Ayer fui a una boda. La novia sonriente, entre encajes y blondas, caminaba al ritmo de la marcha nupcial por el pasillo de la hermosa capilla barroca con el padre del brazo y con el celular en la mano. Juro que no me dio risa. No fue simpático. ¿Qué llamada tan importante estaría esperando para no soltar el aparato ni en ese momento?
Recuerdo con nostalgia aquellos días en que el teléfono móvil no parecía formar parte del cuerpo humano. Es en serio, hubo una época en que la gente no se ponía nerviosa por no tener cerca una conexión a internet. La necesidad de estar disponible 24/7 365 era algo que no se nos ocurría. Es más, hace veinte años pensar en un aparato que reuniera tantas funciones como las que hoy tiene el smartphone más sencillo del mercado,era imaginar un aparato reservado a Batman o para uso exclusivo del 007. En aquellos días usábamos un aparato para cada cosa, es decir, un teléfono para hacer llamadas, una cámara para tomar fotos, un procesador de textos para escribir, un localizador para enviar mensajes, un reproductor para escuchar música y no era necesario cargar con todo ello en todo momento.
Para hablar, generalmente nos sentábamos, para escribir esperábamos a estar frente al escritorio, para tomar una foto elegíamos una vista específica. Hoy podemos hacer todo al mismo tiempo, o eso creemos. Vivimos una época de presencias virtuales, es decir, nos aproximamos a lo lejano y nos alejamos de lo que está cerca. Eso no son buenas noticias. Muchas veces usamos el teléfono móvil porque lo tenemos cerca. A veces hablamos babosadas mientras vamos manejando, hacemos fotos de cosas ridículas y chateamos con gente que no conocemos físicamente.

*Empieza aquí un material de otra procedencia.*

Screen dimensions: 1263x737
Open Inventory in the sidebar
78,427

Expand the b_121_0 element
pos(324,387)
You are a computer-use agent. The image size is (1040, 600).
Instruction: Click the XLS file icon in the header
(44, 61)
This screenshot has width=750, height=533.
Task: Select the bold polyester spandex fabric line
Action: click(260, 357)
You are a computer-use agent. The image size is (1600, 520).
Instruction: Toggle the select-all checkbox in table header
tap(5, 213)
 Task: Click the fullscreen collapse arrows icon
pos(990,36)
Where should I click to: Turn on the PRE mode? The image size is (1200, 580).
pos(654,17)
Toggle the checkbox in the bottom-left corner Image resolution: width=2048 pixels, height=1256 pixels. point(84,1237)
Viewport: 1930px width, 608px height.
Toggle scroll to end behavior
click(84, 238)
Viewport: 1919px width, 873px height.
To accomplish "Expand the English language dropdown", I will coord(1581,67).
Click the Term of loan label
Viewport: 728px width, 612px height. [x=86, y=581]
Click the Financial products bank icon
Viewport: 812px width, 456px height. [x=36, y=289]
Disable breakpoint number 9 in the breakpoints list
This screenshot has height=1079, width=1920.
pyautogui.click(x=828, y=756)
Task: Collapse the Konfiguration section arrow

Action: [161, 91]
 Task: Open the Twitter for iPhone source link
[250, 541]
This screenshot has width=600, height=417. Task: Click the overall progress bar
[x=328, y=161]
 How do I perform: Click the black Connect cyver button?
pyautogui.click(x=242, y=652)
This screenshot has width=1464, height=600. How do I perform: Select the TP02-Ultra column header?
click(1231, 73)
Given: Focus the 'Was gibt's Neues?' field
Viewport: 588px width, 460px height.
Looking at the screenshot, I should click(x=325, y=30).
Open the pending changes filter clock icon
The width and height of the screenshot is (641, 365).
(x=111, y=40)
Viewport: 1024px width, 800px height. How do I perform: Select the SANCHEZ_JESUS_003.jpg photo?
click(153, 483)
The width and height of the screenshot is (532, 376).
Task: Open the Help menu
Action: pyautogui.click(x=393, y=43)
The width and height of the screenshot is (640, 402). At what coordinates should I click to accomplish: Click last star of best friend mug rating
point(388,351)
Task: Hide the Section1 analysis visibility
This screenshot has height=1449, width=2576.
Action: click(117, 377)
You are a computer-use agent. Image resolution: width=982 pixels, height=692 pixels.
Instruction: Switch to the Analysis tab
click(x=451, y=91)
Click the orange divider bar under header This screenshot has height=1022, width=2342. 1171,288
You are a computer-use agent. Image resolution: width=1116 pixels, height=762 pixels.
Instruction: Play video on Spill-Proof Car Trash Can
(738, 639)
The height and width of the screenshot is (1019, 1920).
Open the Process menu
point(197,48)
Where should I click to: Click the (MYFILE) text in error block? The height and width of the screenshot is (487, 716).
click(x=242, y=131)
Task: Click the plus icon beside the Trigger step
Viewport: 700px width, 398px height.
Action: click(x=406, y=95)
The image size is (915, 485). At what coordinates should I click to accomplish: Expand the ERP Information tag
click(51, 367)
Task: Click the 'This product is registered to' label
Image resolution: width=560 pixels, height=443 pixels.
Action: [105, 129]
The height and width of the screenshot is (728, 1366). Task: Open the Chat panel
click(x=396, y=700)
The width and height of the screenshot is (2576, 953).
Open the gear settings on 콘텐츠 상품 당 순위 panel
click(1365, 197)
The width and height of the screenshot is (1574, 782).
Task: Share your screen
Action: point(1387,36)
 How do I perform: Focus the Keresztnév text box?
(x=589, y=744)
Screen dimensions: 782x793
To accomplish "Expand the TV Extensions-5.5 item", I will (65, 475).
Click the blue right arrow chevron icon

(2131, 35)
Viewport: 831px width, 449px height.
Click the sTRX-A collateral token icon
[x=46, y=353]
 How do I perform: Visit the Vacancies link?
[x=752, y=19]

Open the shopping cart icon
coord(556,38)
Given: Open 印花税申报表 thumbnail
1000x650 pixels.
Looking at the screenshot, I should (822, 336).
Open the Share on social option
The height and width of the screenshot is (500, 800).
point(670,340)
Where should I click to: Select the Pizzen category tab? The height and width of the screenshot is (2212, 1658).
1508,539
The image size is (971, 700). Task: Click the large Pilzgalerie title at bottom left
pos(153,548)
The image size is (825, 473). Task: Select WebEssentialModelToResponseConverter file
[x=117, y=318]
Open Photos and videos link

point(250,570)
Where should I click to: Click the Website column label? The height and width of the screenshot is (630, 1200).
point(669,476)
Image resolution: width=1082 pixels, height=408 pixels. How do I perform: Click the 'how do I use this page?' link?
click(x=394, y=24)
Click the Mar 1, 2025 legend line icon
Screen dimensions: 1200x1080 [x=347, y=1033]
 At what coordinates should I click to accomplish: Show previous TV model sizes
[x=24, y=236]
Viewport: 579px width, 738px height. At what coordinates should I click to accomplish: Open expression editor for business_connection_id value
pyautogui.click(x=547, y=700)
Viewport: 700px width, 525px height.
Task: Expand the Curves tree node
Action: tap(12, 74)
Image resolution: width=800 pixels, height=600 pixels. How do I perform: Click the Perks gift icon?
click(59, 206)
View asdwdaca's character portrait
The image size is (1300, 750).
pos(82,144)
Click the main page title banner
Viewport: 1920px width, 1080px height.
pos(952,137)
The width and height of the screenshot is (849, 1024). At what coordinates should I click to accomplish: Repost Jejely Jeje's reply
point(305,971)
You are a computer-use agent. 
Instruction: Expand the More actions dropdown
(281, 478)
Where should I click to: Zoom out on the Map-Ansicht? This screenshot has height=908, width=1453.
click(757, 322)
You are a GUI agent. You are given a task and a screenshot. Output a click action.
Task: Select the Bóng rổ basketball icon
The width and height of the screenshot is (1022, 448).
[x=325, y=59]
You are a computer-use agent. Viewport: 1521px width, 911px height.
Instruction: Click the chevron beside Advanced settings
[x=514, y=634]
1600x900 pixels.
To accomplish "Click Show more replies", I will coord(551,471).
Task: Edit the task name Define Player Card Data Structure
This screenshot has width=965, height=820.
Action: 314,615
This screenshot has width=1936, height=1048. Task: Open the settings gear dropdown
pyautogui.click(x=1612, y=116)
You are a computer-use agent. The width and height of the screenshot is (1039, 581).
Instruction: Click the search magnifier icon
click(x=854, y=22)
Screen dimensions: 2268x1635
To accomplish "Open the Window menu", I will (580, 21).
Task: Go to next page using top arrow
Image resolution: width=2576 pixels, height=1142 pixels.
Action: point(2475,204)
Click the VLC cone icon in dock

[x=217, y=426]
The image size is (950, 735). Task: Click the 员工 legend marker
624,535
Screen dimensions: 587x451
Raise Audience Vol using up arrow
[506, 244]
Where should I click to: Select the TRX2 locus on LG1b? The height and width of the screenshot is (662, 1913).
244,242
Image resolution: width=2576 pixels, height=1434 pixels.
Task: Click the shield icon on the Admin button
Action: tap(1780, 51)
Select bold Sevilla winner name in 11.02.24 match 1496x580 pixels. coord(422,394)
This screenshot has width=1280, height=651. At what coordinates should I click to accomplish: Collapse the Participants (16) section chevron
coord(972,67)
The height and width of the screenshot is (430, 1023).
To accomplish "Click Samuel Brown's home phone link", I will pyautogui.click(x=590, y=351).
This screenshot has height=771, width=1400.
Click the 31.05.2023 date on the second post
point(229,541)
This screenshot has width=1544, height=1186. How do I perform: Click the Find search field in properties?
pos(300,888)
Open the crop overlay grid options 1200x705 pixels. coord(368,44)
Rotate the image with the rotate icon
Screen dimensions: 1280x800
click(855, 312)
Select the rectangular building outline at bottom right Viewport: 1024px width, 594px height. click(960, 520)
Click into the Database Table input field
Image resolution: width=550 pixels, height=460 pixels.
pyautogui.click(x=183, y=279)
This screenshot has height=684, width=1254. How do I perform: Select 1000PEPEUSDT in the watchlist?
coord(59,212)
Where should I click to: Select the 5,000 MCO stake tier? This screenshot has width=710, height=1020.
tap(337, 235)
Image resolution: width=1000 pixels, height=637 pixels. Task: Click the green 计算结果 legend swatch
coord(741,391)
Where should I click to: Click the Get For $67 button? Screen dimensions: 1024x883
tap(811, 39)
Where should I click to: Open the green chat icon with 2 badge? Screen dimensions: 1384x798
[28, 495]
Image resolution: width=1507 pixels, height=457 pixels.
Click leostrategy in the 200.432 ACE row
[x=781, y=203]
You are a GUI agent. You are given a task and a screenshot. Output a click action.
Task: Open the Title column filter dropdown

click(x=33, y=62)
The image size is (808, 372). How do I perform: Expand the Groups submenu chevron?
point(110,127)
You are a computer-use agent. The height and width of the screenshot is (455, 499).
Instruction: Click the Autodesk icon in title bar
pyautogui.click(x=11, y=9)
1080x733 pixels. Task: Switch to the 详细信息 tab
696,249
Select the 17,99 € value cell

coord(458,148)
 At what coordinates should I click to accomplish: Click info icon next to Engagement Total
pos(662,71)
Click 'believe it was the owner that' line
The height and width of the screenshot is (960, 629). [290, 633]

Imaginen, por ejemplo, una comida familiar de domingo. ¿Cómo sería? Si pensaron en una mesa en la que los tíos, primos, padres e hijos están platicando, conviviendo entre sonrisas y contando anécdotas mientras comparten el pan y la sal, seguramente pertenecen otra generación. Lo más probable es que en esa mesa los niños estén jugando con sus tablets, los jóvenes estén tuiteando, o subiendo una foto al Facebook, los grandes estén chateando y enviando mensajes, mientras la abuela espera a que alguien le platique algo. Es probable que se quede dormida de aburrimiento. No es una imagen linda.
La semana que concluyó estuve en una reunión de consejo, todos los asistentes llegamos con nuestros respectivos aparatos: laptops, smartphones, tabletas. Me pareció increíble que mientras se llevaba a cabo la presentación de estados financieros siete de diez consejeros estaban distraídos jugando Candy Crush, los riesgos de la operación y los recortes en el presupuesto pasaron desapercibidos dada la importancia de avanzar al siguiente nivel.
¿Quién no a padecido situaciones así? ¿Quién no ha salido frustrado de una reunión con amigos pues no hubo oportunidad de platicar ya que la gente estaba distraída con una pantalla? No. Los seres humanos estamos perdiendo la capacidad de poner atención. La mayoría vive distraída, hundida en la pantanosa angustia de estar desconectado.
En la boda de ayer, las voces del coro se opacaban con el zumbido de los distintos tonos de celulares. Molesto. Pero más molesto fue ver a la novia tomarse fotos para subirlas a Instagram. Sentí pena ajena cuando el sacerdote le pidió a la chica que guardara su teléfono. Miré a mi marido y lo tomé de la mano. Lo más triste fue que pocos nos dimos cuenta del regaño del padre. La mayor parte de los invitados estaban dándole me gusta a las fotos de la novia.
Me parece que ya es tiempo de establecer códigos para el uso del celular y respetarlos. En la iglesia, en un auditorio, en el cine, en el salón de clases, en el teatro, en familia, sería bueno decir: Sin celular, por favor.